─── Supplied records ───

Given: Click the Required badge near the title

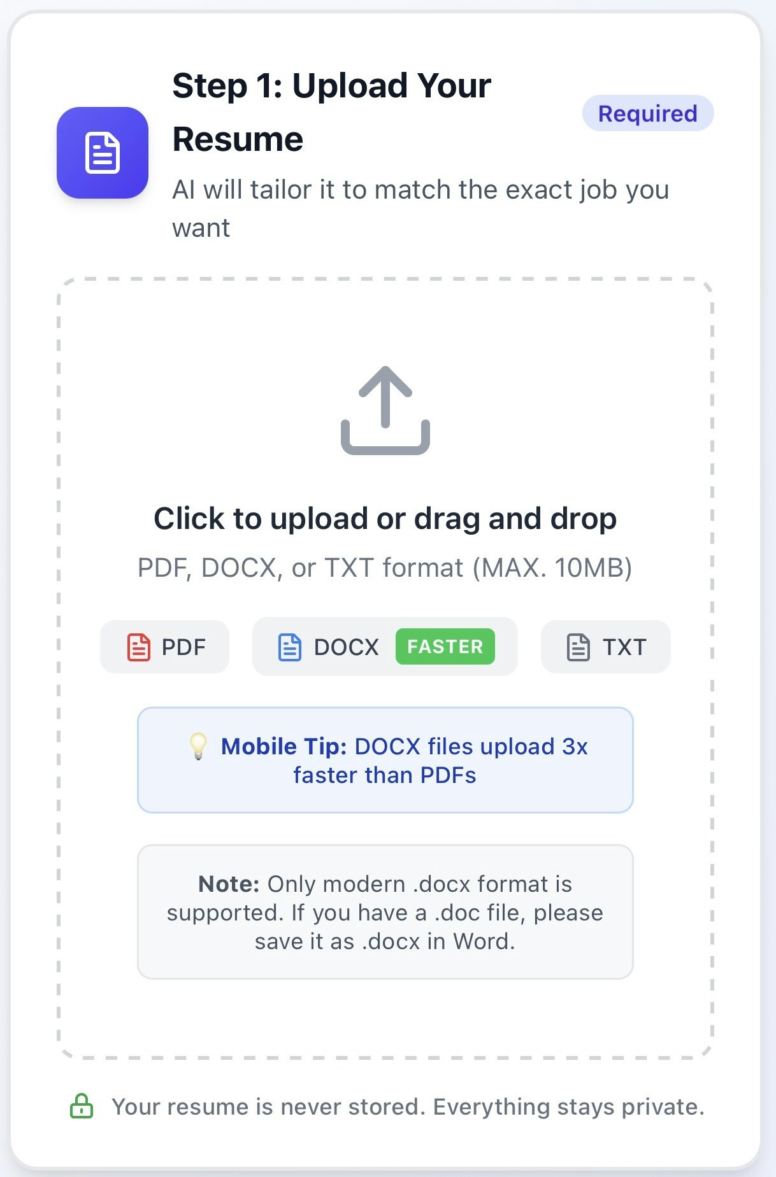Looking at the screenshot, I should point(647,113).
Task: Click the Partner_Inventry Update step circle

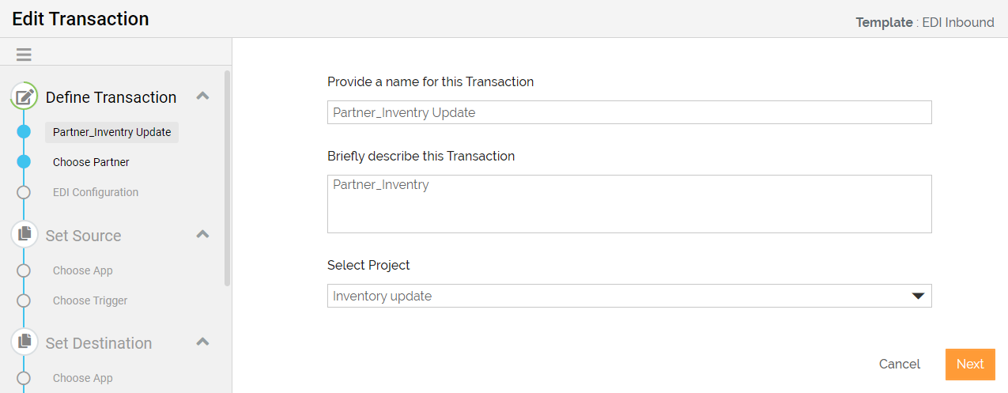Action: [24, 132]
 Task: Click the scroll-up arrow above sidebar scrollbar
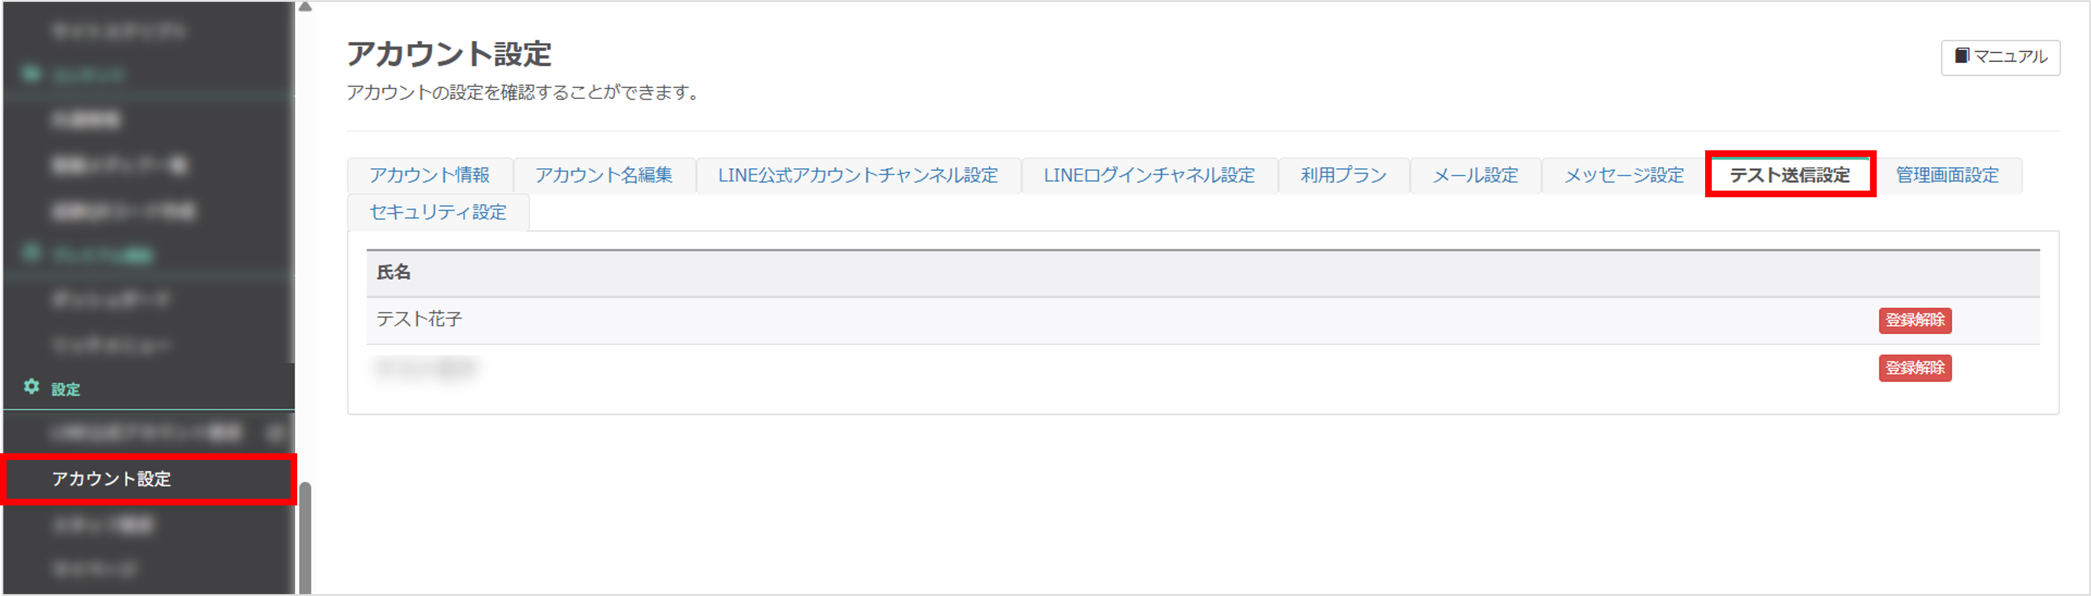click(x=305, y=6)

───
─── Supplied records ───

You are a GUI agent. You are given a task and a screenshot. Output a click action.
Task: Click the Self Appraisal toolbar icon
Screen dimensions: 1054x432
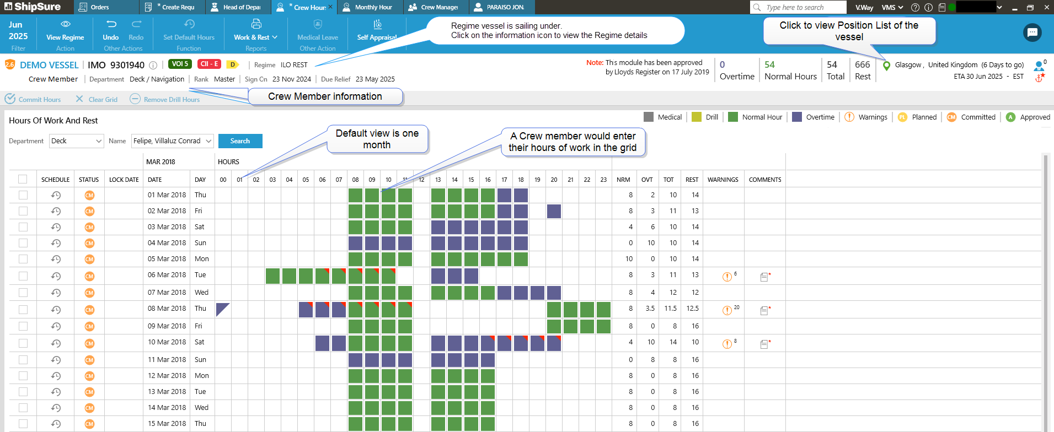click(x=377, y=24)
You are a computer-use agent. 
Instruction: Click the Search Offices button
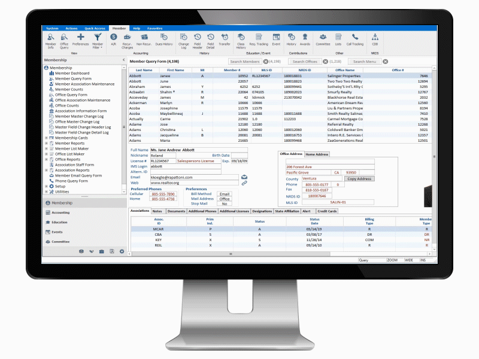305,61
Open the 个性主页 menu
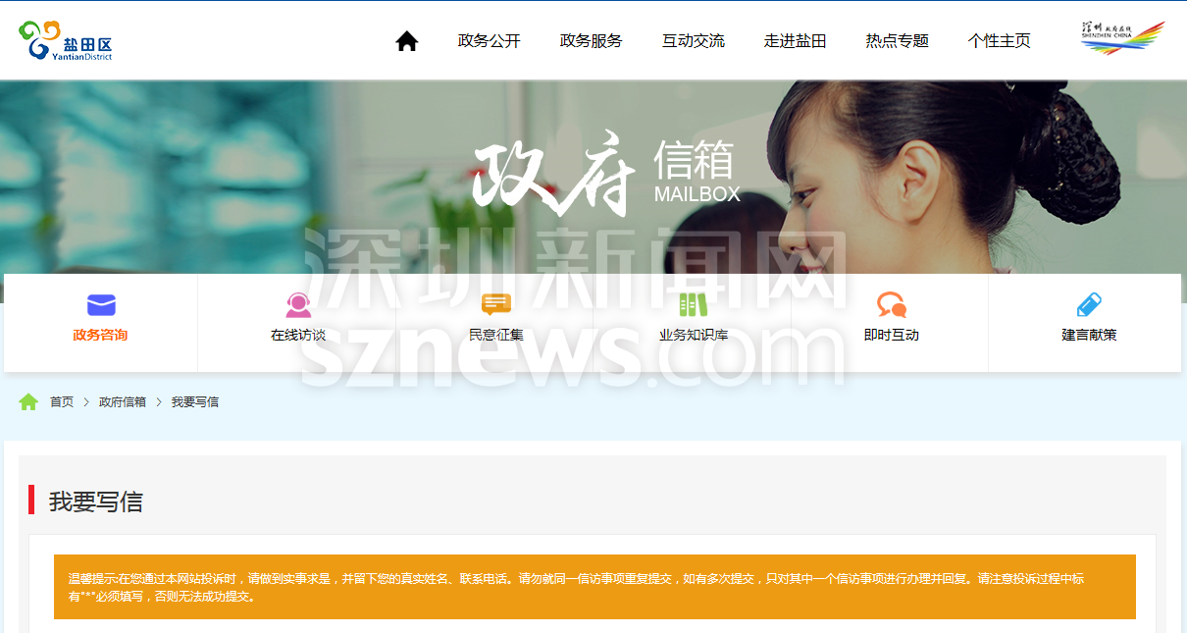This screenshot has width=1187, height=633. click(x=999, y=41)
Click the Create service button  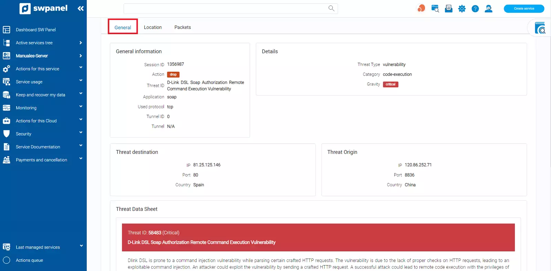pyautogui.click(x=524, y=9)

───

Task
The string "agent" marks the lines to return from the material. Copy each one.

Solution for this problem
You are a GUI agent. You are given a task and a screenshot. Output a click action.
You are a computer-use agent. 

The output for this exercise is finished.